‘Brexit’ May Hurt Myanmar Economy
Jay P.Supetran
July , 2016

The result of the June 23 referendum in the United Kingdom (UK) on whether to ‘leave’ or ‘remain’ with the European Union (EU) disrupted the economic order and send ripples to the rest of the world. With fifty-two per cent voting to leave EU, reaction was swift with the value of the English Pound nose-diving followed by plunging stock markets not only in Europe but also in Asia. Hardly hit are the markets in Hong Kong, China, South Korea and Japan.

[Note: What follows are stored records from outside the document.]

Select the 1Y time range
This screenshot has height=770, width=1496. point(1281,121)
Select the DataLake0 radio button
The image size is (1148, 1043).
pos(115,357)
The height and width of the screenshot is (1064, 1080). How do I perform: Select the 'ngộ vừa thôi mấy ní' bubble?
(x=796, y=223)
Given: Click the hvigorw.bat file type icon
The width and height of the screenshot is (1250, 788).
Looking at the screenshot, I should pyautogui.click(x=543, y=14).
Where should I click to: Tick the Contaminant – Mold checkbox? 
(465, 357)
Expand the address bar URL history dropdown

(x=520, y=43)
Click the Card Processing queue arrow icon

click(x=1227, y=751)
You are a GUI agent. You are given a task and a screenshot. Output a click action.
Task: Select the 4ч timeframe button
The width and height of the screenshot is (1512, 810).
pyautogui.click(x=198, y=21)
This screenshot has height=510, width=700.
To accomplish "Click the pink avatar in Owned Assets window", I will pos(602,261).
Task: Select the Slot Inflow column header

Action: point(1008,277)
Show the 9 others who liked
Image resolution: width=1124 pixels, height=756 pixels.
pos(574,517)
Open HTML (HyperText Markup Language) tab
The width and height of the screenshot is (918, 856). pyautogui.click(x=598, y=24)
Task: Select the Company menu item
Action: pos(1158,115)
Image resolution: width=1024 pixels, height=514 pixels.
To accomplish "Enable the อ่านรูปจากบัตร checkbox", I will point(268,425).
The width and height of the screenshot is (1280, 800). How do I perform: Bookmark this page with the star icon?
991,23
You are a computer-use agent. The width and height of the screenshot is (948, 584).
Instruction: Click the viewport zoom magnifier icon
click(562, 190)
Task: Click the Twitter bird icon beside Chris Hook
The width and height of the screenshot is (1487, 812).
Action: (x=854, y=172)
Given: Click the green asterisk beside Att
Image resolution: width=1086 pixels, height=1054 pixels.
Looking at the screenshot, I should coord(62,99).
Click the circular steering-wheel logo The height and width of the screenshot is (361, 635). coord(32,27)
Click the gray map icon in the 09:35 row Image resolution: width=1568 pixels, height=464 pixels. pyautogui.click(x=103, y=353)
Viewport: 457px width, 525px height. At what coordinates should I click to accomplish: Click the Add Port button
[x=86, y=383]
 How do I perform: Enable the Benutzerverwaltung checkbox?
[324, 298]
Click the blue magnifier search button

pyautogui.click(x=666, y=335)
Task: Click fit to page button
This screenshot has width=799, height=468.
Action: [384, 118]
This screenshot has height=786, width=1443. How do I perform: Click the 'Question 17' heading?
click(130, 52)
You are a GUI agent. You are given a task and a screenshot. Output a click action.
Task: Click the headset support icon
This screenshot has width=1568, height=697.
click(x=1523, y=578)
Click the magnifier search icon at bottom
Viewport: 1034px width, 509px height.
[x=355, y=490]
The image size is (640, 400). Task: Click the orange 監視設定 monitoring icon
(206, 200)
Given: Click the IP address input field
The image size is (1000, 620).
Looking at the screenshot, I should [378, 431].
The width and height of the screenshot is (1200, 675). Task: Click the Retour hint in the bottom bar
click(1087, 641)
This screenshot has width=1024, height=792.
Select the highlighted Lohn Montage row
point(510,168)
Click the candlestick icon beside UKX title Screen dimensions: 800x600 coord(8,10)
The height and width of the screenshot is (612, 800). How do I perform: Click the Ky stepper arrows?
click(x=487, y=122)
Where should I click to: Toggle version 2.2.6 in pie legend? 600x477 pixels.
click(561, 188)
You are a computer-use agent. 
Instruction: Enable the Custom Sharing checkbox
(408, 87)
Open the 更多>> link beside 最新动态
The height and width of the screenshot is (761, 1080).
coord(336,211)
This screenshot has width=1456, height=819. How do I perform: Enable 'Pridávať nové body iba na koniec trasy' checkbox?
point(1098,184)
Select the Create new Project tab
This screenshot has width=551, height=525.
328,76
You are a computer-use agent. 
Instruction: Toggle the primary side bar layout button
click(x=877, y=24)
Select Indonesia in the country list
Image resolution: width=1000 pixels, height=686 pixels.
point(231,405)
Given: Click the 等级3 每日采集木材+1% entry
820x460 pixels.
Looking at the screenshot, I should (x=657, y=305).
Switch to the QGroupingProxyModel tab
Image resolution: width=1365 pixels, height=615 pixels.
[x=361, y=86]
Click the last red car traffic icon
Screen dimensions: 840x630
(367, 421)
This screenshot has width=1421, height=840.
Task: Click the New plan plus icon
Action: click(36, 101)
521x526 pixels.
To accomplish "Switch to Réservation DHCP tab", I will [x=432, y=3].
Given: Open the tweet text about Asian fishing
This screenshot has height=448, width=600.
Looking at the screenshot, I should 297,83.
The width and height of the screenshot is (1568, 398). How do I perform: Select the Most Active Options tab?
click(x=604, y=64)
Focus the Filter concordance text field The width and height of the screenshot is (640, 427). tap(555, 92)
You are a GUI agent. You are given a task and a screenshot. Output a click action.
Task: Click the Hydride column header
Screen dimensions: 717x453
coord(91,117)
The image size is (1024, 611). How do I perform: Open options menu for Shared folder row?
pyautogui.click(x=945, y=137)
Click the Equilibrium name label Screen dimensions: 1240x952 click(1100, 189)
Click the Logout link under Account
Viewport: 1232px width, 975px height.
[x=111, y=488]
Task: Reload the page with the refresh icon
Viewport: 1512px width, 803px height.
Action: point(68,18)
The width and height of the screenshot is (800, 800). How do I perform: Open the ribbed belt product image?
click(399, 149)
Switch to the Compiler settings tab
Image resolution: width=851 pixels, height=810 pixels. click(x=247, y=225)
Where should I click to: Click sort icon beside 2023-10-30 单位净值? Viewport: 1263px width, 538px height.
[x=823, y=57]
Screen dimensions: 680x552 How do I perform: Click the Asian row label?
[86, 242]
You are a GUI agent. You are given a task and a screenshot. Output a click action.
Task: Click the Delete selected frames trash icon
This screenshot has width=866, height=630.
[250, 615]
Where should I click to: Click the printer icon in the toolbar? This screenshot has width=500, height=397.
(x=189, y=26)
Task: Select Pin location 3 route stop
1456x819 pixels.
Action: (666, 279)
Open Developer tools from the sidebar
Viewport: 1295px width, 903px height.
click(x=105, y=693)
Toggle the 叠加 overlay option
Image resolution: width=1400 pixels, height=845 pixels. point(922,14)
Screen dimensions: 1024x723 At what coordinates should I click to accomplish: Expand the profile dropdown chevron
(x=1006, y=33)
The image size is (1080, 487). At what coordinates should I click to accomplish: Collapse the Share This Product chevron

After the initial shock, some anticipated that the markets will stabilize, but collateral events bolstered the pervading uncertainty. The anxiety is not limited to economic concerns anymore but the bigger concern of the possible break-up of the UK. Scotland and Ireland overwhelmingly voted ‘remain’ during the referendum and would now like to have a referendum to break away from UK and retain their membership with the EU.

The resignation of Prime Minister David Cameron after the referendum did not bode well for the immediate resolution of the issue, as he left the decision and the actual process of separation to his successor. Political parties in UK are in chaos and a crisis of leadership is evident. Feeling cheated and betrayed, 3million British signed a petition for a second round of referendum. But as Cameron stated before the vote was cast, the process is ‘irreversible’.

The political and economic chaos may be in Europe and far from Myanmar, but there are worries that it will have harmful effects. As the country is gradually integrating into the global economy and the new government is still trying to learn, challenges from external events may be the least of its worries. The government has to brace itself because three main areas may be impacted – development aid, investment and trade.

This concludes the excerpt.